### [Activity]
Your answer must consist solely of the line containing "Click the Posts" and all subsequent lines through the end of the entries, reproduced exactly.

### [Available records]

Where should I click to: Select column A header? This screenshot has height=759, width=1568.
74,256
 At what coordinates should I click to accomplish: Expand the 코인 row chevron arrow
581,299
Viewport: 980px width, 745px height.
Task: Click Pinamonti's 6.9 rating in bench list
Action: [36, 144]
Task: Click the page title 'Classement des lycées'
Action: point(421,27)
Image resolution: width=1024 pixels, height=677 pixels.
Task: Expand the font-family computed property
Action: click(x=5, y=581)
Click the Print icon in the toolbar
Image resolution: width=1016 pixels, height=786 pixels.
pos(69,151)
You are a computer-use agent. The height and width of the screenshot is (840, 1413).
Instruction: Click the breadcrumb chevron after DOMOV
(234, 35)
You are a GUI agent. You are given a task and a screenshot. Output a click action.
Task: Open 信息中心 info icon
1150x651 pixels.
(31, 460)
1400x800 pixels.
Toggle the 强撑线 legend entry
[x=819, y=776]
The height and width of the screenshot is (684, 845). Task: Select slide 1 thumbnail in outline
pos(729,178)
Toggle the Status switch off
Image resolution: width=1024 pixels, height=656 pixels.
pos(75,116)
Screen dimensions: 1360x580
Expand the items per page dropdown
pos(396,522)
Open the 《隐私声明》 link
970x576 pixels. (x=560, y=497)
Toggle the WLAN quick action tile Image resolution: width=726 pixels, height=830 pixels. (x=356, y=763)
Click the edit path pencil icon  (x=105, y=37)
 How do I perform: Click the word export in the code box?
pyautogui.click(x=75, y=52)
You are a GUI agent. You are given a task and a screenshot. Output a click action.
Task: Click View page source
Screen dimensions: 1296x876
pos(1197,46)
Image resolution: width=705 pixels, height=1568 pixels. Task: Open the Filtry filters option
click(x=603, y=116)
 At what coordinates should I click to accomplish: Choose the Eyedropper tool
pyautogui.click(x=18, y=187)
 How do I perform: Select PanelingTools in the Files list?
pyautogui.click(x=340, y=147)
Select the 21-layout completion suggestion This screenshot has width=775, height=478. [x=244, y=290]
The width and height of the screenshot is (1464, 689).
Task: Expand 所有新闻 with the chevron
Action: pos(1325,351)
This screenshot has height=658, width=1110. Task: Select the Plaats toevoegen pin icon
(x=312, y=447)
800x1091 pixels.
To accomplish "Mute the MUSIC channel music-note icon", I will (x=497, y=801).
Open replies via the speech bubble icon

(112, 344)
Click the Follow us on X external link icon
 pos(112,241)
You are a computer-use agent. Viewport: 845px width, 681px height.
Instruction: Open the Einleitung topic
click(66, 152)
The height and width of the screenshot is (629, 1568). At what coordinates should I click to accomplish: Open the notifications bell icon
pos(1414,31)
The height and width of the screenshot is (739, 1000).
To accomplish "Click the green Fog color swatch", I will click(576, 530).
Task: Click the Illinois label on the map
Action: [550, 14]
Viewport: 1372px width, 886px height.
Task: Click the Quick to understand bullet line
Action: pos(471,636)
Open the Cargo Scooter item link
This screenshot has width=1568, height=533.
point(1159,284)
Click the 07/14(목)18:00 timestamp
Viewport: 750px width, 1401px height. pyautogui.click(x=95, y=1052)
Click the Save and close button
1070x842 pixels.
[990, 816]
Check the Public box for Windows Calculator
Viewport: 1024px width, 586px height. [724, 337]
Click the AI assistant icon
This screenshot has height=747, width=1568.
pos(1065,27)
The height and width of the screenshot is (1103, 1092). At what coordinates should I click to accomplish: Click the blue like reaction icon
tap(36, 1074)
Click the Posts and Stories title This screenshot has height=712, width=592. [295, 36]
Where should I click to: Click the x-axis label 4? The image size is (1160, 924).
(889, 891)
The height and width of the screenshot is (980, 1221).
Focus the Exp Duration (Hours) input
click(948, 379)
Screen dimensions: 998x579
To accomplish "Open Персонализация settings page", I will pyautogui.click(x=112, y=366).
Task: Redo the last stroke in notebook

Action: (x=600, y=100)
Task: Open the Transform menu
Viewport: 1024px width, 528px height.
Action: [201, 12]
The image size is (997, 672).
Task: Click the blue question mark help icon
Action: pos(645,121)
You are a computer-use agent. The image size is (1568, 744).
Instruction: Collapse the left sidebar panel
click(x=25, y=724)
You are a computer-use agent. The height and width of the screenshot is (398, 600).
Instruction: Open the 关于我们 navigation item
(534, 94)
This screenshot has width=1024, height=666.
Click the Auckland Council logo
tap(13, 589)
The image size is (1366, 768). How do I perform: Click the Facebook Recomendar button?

### [Result]
Click the Posts and Stories title This screenshot has height=712, width=592. [295, 36]
Where should I click to: Click the x-axis label 4? The image size is (1160, 924).
(889, 891)
The height and width of the screenshot is (980, 1221).
Focus the Exp Duration (Hours) input
click(948, 379)
Screen dimensions: 998x579
To accomplish "Open Персонализация settings page", I will pyautogui.click(x=112, y=366).
Task: Redo the last stroke in notebook

Action: (x=600, y=100)
Task: Open the Transform menu
Viewport: 1024px width, 528px height.
Action: [201, 12]
The image size is (997, 672).
Task: Click the blue question mark help icon
Action: pos(645,121)
You are a computer-use agent. The image size is (1568, 744).
Instruction: Collapse the left sidebar panel
click(x=25, y=724)
You are a computer-use agent. The height and width of the screenshot is (398, 600).
Instruction: Open the 关于我们 navigation item
(534, 94)
This screenshot has width=1024, height=666.
Click the Auckland Council logo
tap(13, 589)
The image size is (1366, 768). How do I perform: Click the Facebook Recomendar button?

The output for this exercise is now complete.